To identify how macrophages affected the recruitment of monocytes in gastric cancer, chemotaxis assay was performed. It has already been determined that the levels of CXCL5 were different in M0, MS and MR macrophages, we speculated that the effect of macrophages on recruitment of monocytes coincided with the secretion level of CXCL5. Data from chemotaxis assay indicated that M0, MS and MR macrophages could attract THP-1 cells, the chemotaxis-inducing effect of MR macrophages was significantly stronger than that of M0 and MS macrophages (p < 0.001; p < 0.001), and the CXCL5 neutralizing antibody could weakened the MR macrophages-induced chemotaxis in gastric cancer (Fig. 7A; p < 0.001). To further verified the role of M2-polarized macrophages-derived CXCL5 in gastric cancer, the expressions of CXCL5, CD163 and CD206 in clinical samples from 103 patients were determined by immunohistochemistry. The result demonstrated that the high expression of CXCL5 correlated with the high infiltration of CD163 positive macrophages (r = 0.595, p < 0.001) and CD206 positive macrophages (r = 0.603, p < 0.001) (Fig. 7B-D). Based on the data above, we speculated that gastric cancer cells, especially chemoresistant cells could induce macrophages polarization to M2 phenotype, which lead to the increased secretion of CXCL5. High level of CXCL5 could in turn recruit monocytes to form more M2-polarized macrophages and further promote the development of chemoresistant microenvironment in gastric cancer.

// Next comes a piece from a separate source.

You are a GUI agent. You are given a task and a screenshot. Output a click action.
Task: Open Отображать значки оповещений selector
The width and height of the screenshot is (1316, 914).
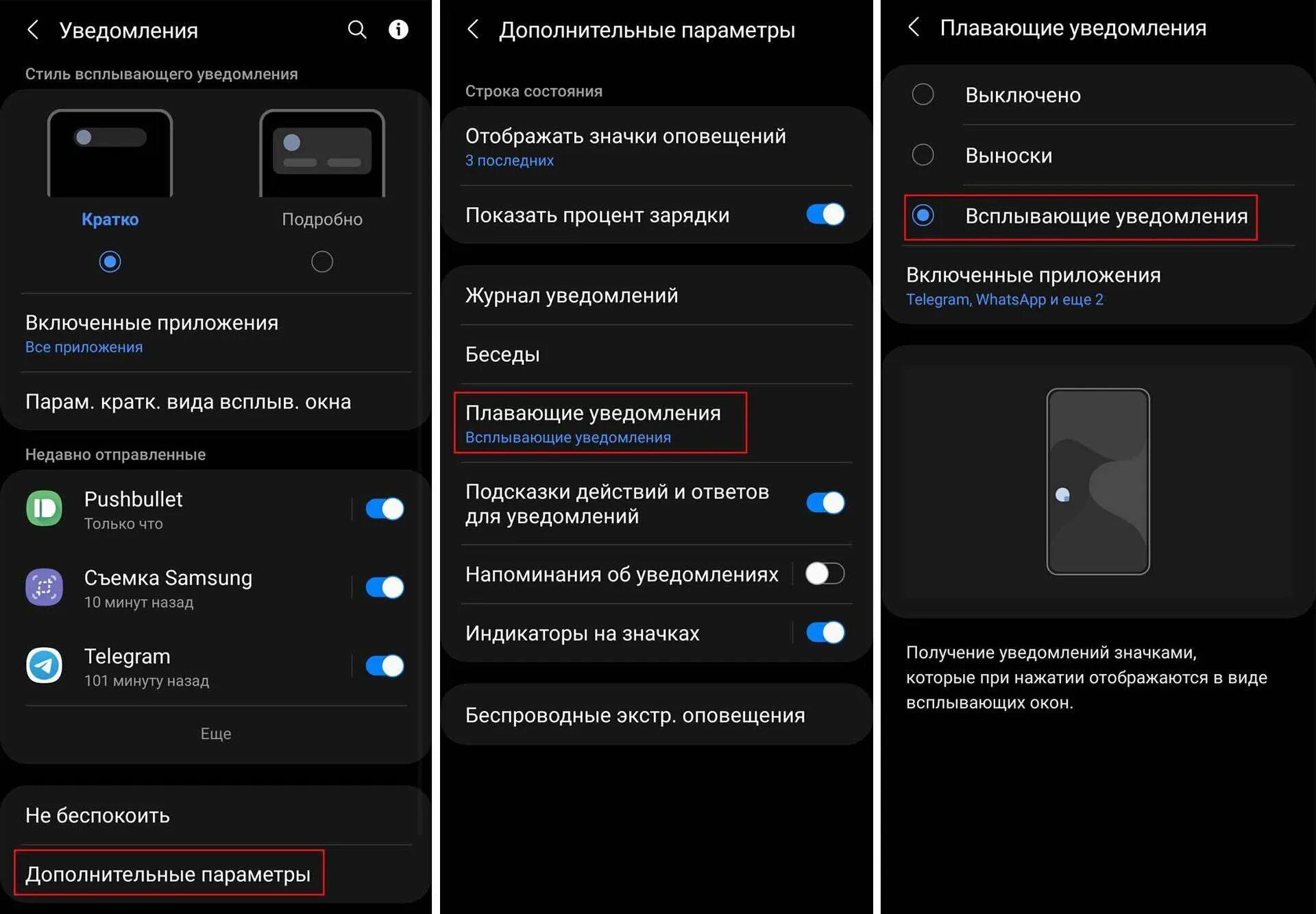[x=657, y=146]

To investigate the clinical relevance of CXCL5 in prognosis of patients with gastric cancer, we detected the expression level of CXCL5 in clinical samples from 103 patients by immunohistochemistry. The representative images of low (n = 46) and high (n = 57) expression of CXCL5 were showed in Fig. 8A. Furthermore, the survival analysis indicated that the overall survival (OS) rates of patients with higher expression of CXCL5 were significantly lower than that of patients with lower expression of CXCL5 (Fig. 8B; p < 0.001). Taken together, the above results demonstrated that CXCL5 can be used as an effective biomarker for predicting chemoresistant and prognosis in gastric cancer.